Caso ocorreu em Cinfães

Foto: Reprodução
O caso do menino brasileiro José, de 9 anos, que teve dois dedos mutilados durante um episódio de bullying em uma escola em Cinfães, Portugal, expôs um problema crescente de xenofobia e violência contra crianças imigrantes no país europeu.
O incidente mais grave aconteceu em 10 de novembro, quando duas crianças encurralaram José no banheiro e fecharam a porta em sua mão, resultando na amputação das pontas de dois dedos.
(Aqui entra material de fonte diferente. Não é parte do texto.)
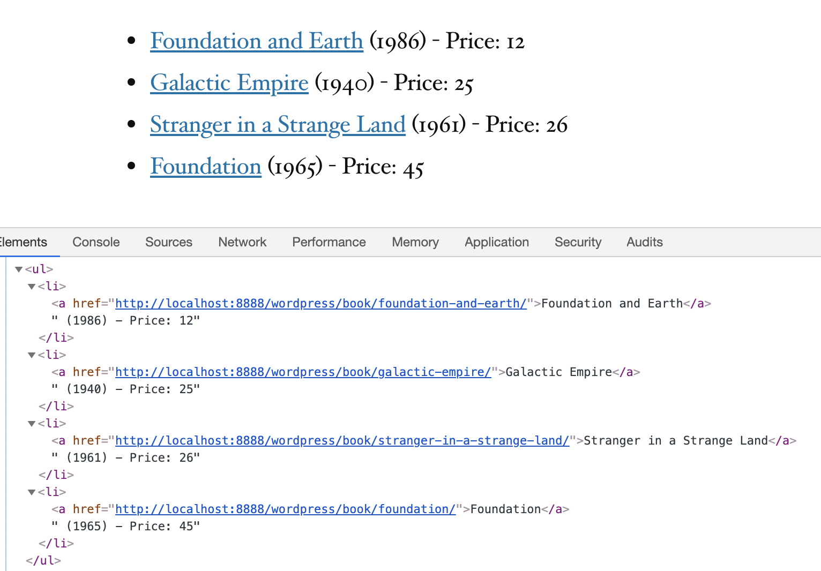
Task: Switch to the Elements panel
Action: (23, 242)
O menino precisou passar por três horas de cirurgia, mas não foi possível reconstituir as partes amputadas.
* Antes do episódio da mutilação, José já havia sofrido outras agressões, incluindo:
* Puxões de cabelo e pontapés
* Uma tentativa de enforcamento que deixou hematomas no pescoço
* Perseguições constantes por parte dos colegas
* A mãe de José, Nívia Estevam, relata que:
* Procurou a escola diversas vezes para alertar sobre o problema
* Não recebeu respostas satisfatórias da instituição
* Encontrou o local do incidente já limpo quando chegou para socorrer o filho
* Os funcionários minimizaram o ocorrido, alegando ser “apenas uma brincadeira”
O Ministério da Educação português abriu uma investigação formal sobre o caso de José, e a Inspeção-Geral da Educação confirmou a abertura de um processo para apurar o ocorrido. O Agrupamento de Escolas de Souselo também instaurou um inquérito interno.
Segundo especialistas, o aumento da violência contra crianças imigrantes reflete um crescente sentimento anti-imigração em Portugal. Dados do Conselho Europeu mostram que em 2023 foram registradas 347 queixas por crimes de ódio no país, mais de cinco vezes o número registrado em 2018.
A família de José decidiu se mudar de cidade após a repercussão do caso e considera retornar ao Brasil. O menino está recebendo apoio psicológico voluntário e a família conta com assistência jurídica para acionar o Ministério Público.